The effect of body size and inbreeding on cancer mortality in breeds of the domestic dog: a test of the multi-stage model of carcinogenesis
Published:31 January 2024 https://doi.org/10.1098/rsos.231356
Abstract
Cancer is a leading cause of death in domestic dogs. Deaths due to cancer vary widely among breeds, providing an opportunity for testing the multi-stage model of carcinogenesis. This model underpins evolutionary and basic studies of cancer suppression and predicts a linear increase in cancer with breed size, an expectation complicated by bigger breeds having a shorter lifespan (decreasing risk). Using three independent datasets, the weight and lifespan of breeds provided a good fit of lifetime cancer mortality to the multi-stage model, the fit suggesting many canine cancers are initiated by four driver mutations. Of 85 breeds in more than one dataset, only flat-coated retriever showed significantly elevated cancer mortality, with Scottish terrier, Bernese mountain dog and bullmastiff also showing notable risk (greater than 50% over expected). Analysis of breed clades suggested terriers experience elevated cancer mortality. There was no evidence that the lower mass-specific metabolic rate of larger breeds reduced cancer risk. Residuals indicated increased breed inbreeding shortened expected lifespan, but had no overall effect on cancer mortality. The results provide a baseline for identifying increased breed risk for specific cancers and demonstrate that, unless selection promotes increased cancer suppression, the evolution of larger longer-lived animals leads to a predictable increased cancer risk.

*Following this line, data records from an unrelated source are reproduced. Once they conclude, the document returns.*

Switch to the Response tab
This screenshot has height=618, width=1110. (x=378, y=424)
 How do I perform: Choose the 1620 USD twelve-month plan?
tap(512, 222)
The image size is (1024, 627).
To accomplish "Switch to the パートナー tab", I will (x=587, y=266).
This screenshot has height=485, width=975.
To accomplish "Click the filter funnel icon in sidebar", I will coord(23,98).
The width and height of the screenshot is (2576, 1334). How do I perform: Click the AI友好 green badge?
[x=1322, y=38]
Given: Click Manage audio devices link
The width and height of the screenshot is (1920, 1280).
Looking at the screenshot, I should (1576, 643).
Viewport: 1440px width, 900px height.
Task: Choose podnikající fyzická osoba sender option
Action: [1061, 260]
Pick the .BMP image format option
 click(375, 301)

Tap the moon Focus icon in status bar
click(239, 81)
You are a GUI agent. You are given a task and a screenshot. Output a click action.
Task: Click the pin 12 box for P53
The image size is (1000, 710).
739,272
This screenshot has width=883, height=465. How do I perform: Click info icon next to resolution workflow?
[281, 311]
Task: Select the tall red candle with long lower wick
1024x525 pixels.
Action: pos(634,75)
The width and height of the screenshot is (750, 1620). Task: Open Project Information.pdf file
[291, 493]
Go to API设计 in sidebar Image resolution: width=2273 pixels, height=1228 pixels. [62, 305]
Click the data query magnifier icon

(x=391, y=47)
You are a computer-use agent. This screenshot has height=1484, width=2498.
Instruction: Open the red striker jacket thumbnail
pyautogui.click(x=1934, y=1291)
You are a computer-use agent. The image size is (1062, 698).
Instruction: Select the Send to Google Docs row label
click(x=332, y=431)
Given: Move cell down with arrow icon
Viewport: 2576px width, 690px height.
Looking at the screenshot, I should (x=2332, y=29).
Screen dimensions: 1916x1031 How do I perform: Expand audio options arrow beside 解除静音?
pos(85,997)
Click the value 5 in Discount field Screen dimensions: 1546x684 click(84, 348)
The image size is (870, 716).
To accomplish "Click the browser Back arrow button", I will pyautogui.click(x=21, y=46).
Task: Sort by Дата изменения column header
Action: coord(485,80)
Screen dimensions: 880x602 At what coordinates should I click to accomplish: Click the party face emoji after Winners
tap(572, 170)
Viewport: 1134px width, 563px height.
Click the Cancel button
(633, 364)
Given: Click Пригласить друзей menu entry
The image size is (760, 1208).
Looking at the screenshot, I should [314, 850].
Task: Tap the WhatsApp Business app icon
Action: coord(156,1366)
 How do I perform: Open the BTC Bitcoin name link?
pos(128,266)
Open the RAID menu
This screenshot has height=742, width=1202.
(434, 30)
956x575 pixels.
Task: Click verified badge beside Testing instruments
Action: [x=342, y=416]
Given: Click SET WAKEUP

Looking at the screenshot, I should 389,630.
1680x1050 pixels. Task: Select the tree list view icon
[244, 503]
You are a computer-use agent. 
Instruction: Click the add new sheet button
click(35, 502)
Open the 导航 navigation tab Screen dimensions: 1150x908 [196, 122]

You can read the full length article that The Royal Society Open Science recently published in Volume 11, Issue 1, January 2024.
Here is an AI generated abbreviation of the discussion aspect of the article which is interesting.
Canine Cancer and the Multi-Stage Model of Carcinogenesis A recent study aimed to determine if the multi-stage model of carcinogenesis is responsible for the patterns of cancer mortality seen across dog breeds. The results showed that the fit to the multi-stage model was very good, with a linear increase in cancer mortality with weight in small dogs that plateaus in medium-sized dogs and declines in the largest dogs. The best-fit model was consistent across three independent datasets, defining a single value of M (the number of driver mutations). M = 4 suggests that a majority of cancers causing mortality in dogs are initiated by four driver mutations. The study also found that the value of M = 4 falls within a narrow range of values predicted a priori. The evolutionary multi-stage model of carcinogenesis (EMMC) predicts that the level of cancer suppression is expected to reduce the fitness loss due to a specific cancer in a given species to approximately 1/(2Ne), where Ne is the effective population size of the species. Given the lower weight and shorter reproductive life of wolves relative to humans, the EMMC predicts a slightly lower average level of cancer suppression in wolves and their descendant dogs than in humans. The study shows that artificial selection for increased or decreased body size has had, on average, the predicted effect on cancer risk. A similar predictable size effect (based on height) is also seen in humans. Together these patterns unambiguously support the EMMC: increasing body size leads to a greater risk of cancer unless this effect is reduced by a concomitant adaptive increase in cancer suppression. In conclusion, the results from the study strongly contradict an alternative non-adaptive hypothesis based on Kleiber's law. Kleiber's law is a well-established relationship linking increased body size to a reduced mass-specific metabolic rate, and, while the precise relationship is debated, the negative relationship is consistent. However, the dog data provide a clearer picture, showing no indication of an unexplained reduction in the predicted cancer risk with increased body size that could be assigned to the effect of a reduced metabolic rate. Therefore, there is no support for the metabolic rate hypothesis in relation to canine cancer.